My problem is that I need to fence off the tortoise area when I’m watching my daughter’s dogs and I would need a lot of fence to go where my wife wants it. I don’t like fences inside my yard and I’m trying to make a removable 5ft high fence strong enough to hold back her big heavy dogs, but the real problem is storing that amount of fence when I’m not using it. Right now I have 3- 8’x5’high fences to store and it’s already a problem. I would need at least 8 more to do what would be needed.

I’ve also been thinking of getting rid of the fish pond, but I can’t find anybody that wants them. I have some new neighbors that just started a pond and need to talk to them to see if they want some fish. I saw a couple of ¾” long dead fish on the side walk right near their pond and my fish are about 11 to 10 inches long so they may eat the neighbor’s fish.
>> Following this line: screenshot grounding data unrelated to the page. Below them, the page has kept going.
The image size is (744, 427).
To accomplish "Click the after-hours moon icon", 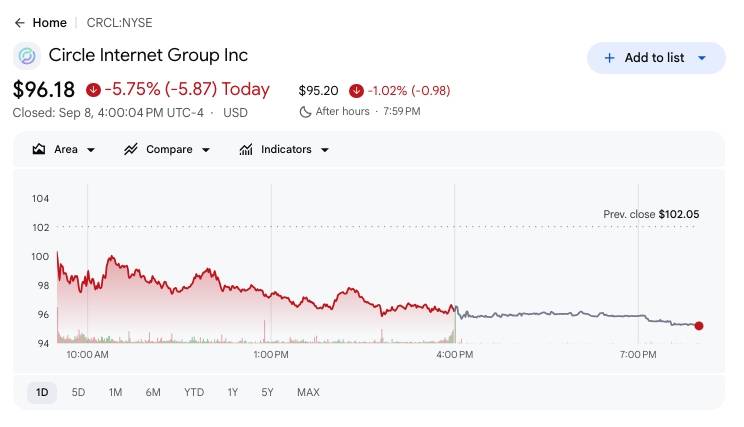I will (305, 111).
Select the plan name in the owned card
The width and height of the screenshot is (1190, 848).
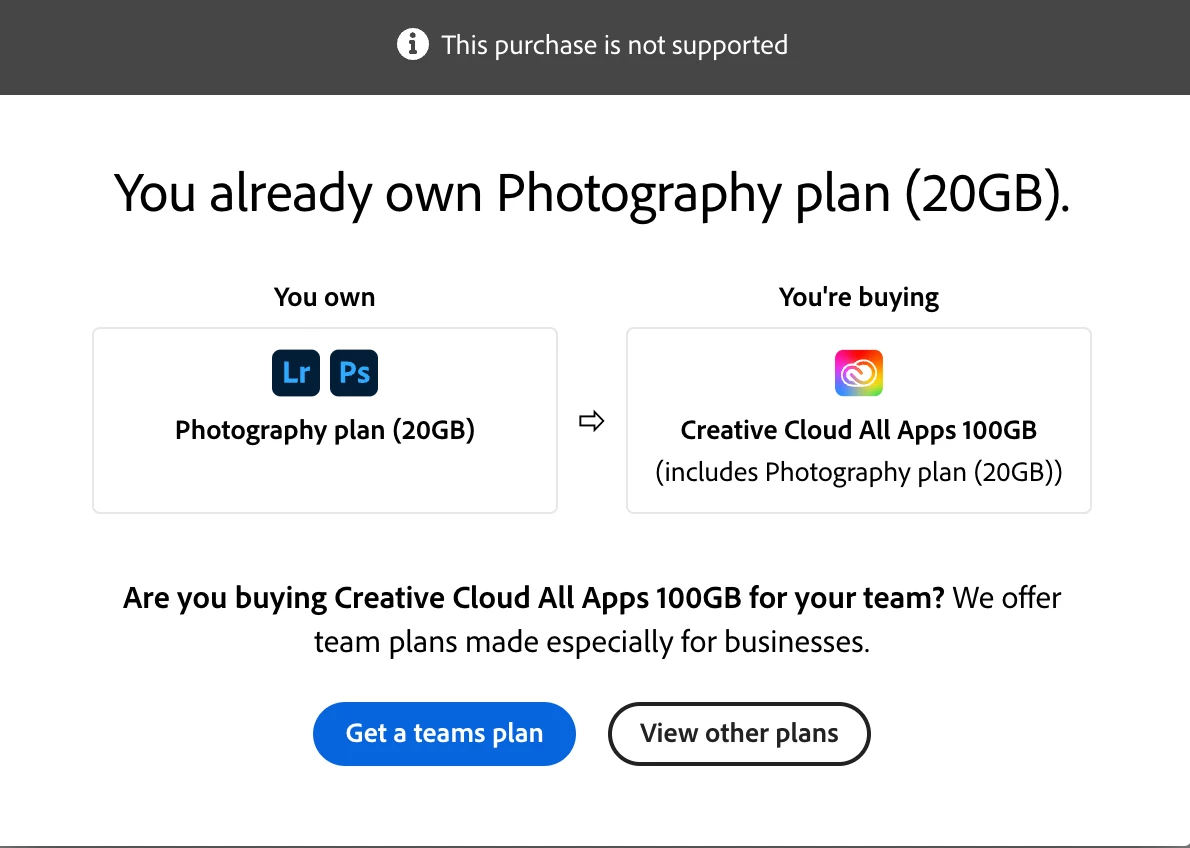[x=324, y=430]
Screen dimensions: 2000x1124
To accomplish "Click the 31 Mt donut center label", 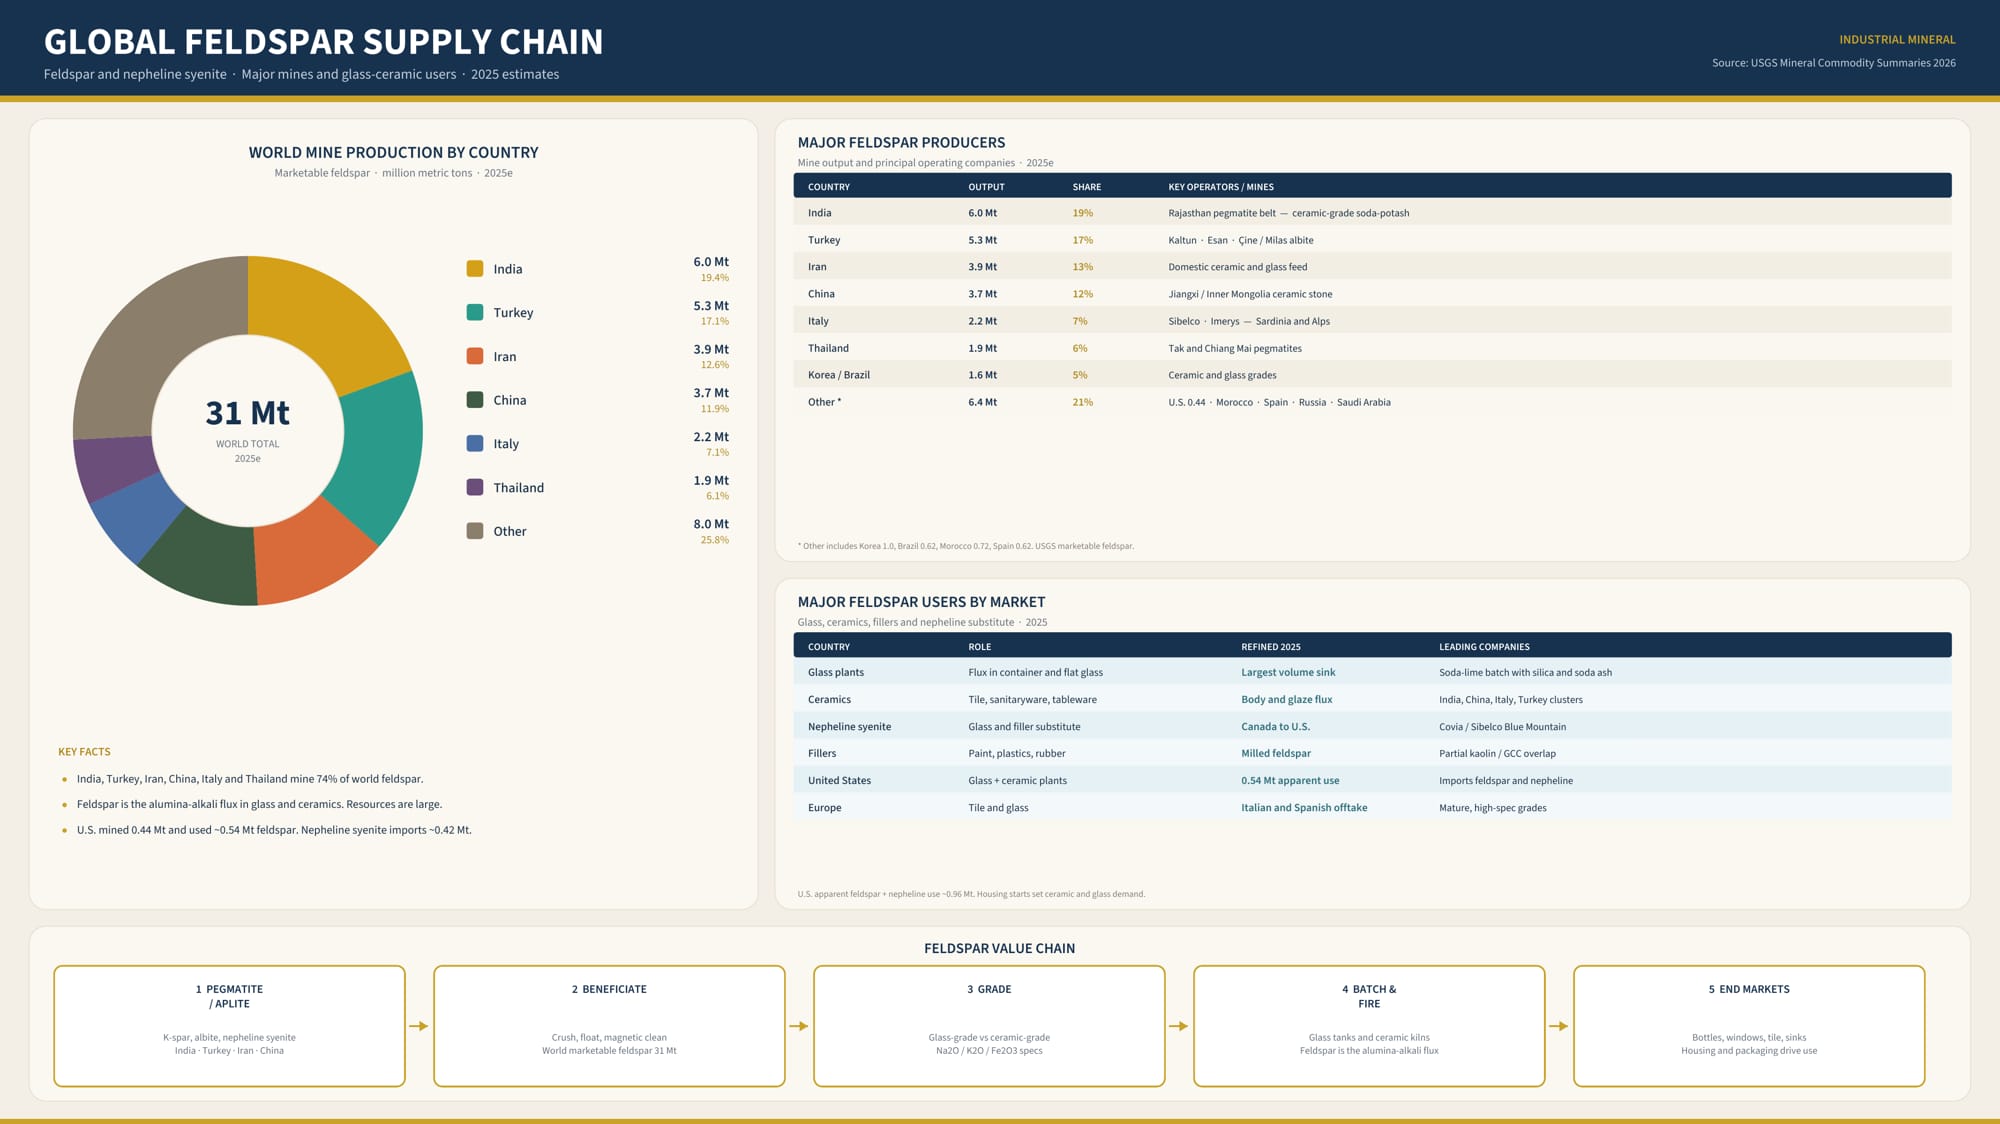I will pos(248,413).

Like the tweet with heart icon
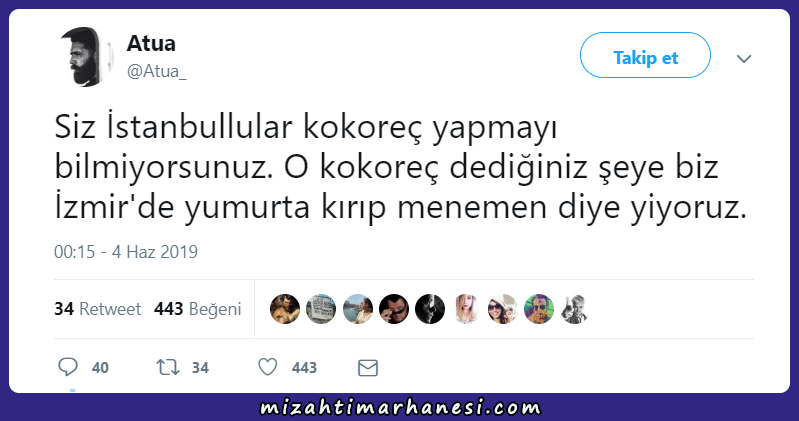click(268, 367)
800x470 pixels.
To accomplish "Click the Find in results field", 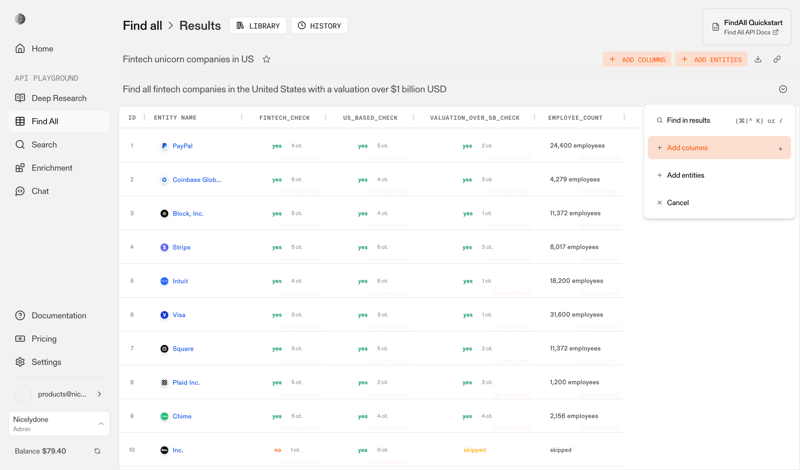I will coord(700,120).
Oh well, we are still hashing it out and I guess the concrete mix can wait a little longer.


----------



## ascott

JohnnyB65 said:


> I’m still debating over where to put it and how much of the lawn to save. Yesterday my wife and I measured out an area that might work and already has grass, but she wants to save a much larger area then I was thinking because she likes setting out in the grass on lawn chairs. She claims there is less dust and its cooler with the grass.
> 
> My problem is that I need to fence off the tortoise area when I’m watching my daughter’s dogs and I would need a lot of fence to go where my wife wants it. I don’t like fences inside my yard and I’m trying to make a removable 5ft high fence strong enough to hold back her big heavy dogs, but the real problem is storing that amount of fence when I’m not using it. Right now I have 3- 8’x5’high fences to store and it’s already a problem. I would need at least 8 more to do what would be needed.
> 
> I’ve also been thinking of getting rid of the fish pond, but I can’t find anybody that wants them. I have some new neighbors that just started a pond and need to talk to them to see if they want some fish. I saw a couple of ¾” long dead fish on the side walk right near their pond and my fish are about 11 to 10 inches long so they may eat the neighbor’s fish.
> 
> Oh well, we are still hashing it out and I guess the concrete mix can wait a little longer.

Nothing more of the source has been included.